By MaryBeth Radeck
Living in a gleaming “green” skyscraper like Aqua in Lakeshore East in 2015, one would never suspect that nuclear waste was once used as landfill here, beneath gleaming skyscrapers with valuations just as lofty. Nestled between the Chicago River, Millennium Park and the Lakefront, radioactive soil was used as landfill and dates back to the early 1900’s—the pre-electric-light era of gas lamps.
Even before radioactivity was discovered, it was created in the form of thorium-contaminated industrial waste from manufacturing by the Lindsay Light Company. Since there is no record of where this soil was used, construction in Lakeshore East and Streeterville is monitored by the EPA. Low-level radioactive soil is removed as buildings are built. Packed securely, the low-level radioactive soil is shipped across the country and stowed in Tooele County near Salt Lake City, Utah, along with 80% of the United States’ low-level nuclear waste.
The resting place of the majority of our nation’s low-level radioactive waste is Clive in Tooele County, Utah. Tooele is lightly populated at just over 8.4 people per square mile, according to the U.S. Census Bureau (2014), by white residents with an average per capita income of $61,412. Only 8.7% of residents are below the poverty level. Solidly middle class, Tooele County has earned the dubious distinction of a “national sacrifice zone” as described by Shumway & Jackson (2008), an area where toxic waste release and storage had become a way of life and living. Over time, Janofsky (2002) said residents had become immune to the toxic label and largely proud of their role as toxic stewards–and the income it represents.

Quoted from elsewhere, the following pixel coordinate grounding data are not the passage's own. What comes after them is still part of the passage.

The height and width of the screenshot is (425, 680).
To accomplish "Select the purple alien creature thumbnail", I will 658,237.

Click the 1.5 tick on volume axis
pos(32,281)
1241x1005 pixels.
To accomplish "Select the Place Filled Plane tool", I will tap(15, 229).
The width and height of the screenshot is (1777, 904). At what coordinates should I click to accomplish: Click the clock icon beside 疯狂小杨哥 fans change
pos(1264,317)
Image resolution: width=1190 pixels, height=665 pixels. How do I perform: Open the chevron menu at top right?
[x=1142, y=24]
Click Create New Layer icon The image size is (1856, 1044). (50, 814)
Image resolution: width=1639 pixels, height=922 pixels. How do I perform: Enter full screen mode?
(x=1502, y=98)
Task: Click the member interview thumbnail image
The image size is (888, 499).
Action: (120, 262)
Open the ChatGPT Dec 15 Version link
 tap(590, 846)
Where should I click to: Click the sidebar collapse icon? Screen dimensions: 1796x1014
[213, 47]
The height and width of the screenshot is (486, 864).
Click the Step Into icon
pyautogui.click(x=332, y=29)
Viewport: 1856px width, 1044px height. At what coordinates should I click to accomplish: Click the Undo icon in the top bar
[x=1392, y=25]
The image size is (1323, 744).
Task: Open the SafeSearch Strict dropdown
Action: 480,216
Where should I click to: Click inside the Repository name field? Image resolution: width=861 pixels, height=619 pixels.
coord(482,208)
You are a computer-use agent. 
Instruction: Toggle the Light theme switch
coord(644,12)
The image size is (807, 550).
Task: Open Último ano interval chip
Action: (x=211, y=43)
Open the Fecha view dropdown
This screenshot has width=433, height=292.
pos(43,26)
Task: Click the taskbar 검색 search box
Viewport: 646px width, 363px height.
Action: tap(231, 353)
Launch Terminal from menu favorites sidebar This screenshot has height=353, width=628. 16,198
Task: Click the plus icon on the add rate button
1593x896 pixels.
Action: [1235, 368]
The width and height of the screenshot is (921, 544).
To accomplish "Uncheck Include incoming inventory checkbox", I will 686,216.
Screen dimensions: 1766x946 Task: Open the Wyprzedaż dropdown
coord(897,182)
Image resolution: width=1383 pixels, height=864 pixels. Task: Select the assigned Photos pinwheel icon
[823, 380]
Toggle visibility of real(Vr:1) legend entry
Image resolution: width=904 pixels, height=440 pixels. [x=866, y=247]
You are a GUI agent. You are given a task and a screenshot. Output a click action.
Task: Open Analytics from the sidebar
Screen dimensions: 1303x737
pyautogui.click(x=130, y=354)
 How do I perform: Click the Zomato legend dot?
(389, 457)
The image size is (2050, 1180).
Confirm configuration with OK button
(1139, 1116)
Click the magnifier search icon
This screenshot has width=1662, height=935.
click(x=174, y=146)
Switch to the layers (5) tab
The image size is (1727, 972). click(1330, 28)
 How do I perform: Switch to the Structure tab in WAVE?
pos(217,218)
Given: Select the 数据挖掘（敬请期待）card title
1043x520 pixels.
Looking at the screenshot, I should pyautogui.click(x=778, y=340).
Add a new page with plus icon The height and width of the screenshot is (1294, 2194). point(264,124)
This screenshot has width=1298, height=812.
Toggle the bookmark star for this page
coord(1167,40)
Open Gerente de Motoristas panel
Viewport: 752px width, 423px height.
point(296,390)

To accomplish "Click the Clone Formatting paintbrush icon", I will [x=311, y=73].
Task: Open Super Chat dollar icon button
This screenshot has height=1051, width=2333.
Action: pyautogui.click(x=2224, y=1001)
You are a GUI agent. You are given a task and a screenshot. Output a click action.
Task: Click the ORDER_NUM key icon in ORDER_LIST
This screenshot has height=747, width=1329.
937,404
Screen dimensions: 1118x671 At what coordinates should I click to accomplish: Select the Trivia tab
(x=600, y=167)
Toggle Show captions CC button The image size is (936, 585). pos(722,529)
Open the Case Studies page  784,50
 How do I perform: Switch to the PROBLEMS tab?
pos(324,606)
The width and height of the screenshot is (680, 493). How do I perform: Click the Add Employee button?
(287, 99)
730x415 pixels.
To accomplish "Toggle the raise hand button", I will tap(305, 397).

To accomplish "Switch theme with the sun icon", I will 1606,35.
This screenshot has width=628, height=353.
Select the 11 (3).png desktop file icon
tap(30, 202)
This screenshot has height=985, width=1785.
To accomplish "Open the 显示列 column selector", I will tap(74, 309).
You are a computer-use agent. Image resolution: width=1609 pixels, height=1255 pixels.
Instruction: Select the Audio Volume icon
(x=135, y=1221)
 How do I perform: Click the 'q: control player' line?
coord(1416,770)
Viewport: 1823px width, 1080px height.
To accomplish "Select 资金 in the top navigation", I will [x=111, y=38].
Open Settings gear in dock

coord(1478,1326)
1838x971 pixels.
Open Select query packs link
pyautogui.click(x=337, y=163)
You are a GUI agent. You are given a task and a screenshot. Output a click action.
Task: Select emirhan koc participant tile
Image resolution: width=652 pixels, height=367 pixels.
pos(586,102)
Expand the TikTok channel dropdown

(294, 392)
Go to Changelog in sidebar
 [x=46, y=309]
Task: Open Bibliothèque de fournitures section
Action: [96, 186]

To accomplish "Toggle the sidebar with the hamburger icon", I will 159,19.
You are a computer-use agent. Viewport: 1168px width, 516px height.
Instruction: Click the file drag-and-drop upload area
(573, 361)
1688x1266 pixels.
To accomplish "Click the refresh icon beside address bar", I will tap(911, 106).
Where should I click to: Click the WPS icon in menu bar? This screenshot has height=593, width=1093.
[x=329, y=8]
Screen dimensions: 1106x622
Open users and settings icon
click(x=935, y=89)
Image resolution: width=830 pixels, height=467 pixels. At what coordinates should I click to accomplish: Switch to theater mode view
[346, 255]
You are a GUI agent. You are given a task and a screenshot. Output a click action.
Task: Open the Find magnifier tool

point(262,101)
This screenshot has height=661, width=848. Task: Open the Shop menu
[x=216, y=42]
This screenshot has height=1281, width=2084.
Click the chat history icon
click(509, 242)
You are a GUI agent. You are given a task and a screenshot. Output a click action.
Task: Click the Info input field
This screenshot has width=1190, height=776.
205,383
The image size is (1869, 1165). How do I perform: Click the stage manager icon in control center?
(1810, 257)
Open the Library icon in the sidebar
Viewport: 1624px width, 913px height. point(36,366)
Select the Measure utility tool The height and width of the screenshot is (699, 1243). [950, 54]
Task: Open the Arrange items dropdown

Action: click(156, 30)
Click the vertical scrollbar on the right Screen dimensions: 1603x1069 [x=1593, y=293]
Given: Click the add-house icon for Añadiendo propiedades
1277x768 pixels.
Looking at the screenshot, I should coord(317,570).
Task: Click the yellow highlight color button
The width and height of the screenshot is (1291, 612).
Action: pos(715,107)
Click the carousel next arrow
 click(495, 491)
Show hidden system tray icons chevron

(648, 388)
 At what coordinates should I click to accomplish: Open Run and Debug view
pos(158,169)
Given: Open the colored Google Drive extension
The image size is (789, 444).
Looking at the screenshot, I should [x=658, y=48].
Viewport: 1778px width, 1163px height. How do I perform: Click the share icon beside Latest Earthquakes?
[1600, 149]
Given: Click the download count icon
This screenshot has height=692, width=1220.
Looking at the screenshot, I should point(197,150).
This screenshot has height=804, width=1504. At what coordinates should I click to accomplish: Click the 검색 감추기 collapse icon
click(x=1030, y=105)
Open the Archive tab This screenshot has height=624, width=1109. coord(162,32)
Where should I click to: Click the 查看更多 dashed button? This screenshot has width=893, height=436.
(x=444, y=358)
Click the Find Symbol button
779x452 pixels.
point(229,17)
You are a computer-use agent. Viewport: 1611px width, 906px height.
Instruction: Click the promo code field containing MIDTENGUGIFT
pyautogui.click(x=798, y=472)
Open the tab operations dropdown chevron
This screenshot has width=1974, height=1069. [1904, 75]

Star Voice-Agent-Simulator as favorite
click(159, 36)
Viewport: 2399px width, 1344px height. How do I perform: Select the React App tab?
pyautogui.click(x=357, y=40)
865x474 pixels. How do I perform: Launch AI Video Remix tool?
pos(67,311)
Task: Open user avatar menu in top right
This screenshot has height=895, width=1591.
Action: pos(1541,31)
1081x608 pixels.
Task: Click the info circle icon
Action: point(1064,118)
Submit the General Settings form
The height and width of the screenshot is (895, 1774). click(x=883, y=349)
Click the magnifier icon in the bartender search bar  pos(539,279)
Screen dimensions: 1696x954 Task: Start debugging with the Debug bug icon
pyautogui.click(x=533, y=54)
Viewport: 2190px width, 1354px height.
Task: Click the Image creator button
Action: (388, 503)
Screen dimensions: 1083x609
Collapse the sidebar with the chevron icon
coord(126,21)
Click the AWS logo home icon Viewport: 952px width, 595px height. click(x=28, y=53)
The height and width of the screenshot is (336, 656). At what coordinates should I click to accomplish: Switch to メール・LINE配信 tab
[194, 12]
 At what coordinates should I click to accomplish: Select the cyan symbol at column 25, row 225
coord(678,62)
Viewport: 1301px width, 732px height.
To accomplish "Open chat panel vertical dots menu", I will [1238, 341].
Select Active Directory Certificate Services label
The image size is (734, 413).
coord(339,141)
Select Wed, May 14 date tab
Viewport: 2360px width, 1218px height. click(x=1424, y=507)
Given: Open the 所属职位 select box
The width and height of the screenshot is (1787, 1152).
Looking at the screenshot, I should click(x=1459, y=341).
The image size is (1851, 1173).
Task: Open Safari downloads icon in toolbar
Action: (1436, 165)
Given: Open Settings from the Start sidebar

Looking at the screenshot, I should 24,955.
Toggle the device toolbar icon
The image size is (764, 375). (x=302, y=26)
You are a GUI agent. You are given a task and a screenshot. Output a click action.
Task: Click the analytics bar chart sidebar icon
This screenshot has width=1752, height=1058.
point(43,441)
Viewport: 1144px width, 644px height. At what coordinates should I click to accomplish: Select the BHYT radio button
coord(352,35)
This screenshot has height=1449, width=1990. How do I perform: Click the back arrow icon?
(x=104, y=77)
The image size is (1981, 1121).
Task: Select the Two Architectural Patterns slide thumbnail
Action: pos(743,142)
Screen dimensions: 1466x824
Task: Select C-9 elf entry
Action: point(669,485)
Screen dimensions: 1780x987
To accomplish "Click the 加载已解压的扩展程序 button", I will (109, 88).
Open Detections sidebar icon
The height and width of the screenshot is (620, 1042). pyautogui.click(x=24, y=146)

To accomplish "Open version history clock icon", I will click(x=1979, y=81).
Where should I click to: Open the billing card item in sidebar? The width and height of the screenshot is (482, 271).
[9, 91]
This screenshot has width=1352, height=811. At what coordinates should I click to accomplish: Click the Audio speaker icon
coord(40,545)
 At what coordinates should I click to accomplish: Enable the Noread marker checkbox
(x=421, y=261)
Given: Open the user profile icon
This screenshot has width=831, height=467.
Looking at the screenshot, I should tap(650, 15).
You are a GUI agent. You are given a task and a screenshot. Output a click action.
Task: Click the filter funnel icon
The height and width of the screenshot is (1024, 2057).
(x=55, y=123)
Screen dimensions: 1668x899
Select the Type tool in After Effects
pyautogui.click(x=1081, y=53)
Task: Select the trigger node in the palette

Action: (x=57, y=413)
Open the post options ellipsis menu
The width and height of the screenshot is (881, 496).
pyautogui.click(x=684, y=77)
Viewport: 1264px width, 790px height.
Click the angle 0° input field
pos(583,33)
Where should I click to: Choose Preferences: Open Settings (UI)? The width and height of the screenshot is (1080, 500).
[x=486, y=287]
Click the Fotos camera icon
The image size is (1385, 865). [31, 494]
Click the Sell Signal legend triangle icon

Not so for the Native American nation nestled entirely within its borders. The Skull Valley Goshute Tribe, a sovereign nation, has no voice on the toxic economy which surrounds them, but suffered from its residue and releases from three industrial Superfund sites and U.S. military installations. Due to what their largely white American neighbors call progress, the Goshute Tribe in Skull Valley survived taking their lands in the 1800s but has barely survived the U.S. toxic legacy. Had it not been for the EPA’s efforts over the last decade, the Skull Valley Goshutes might have disappeared altogether.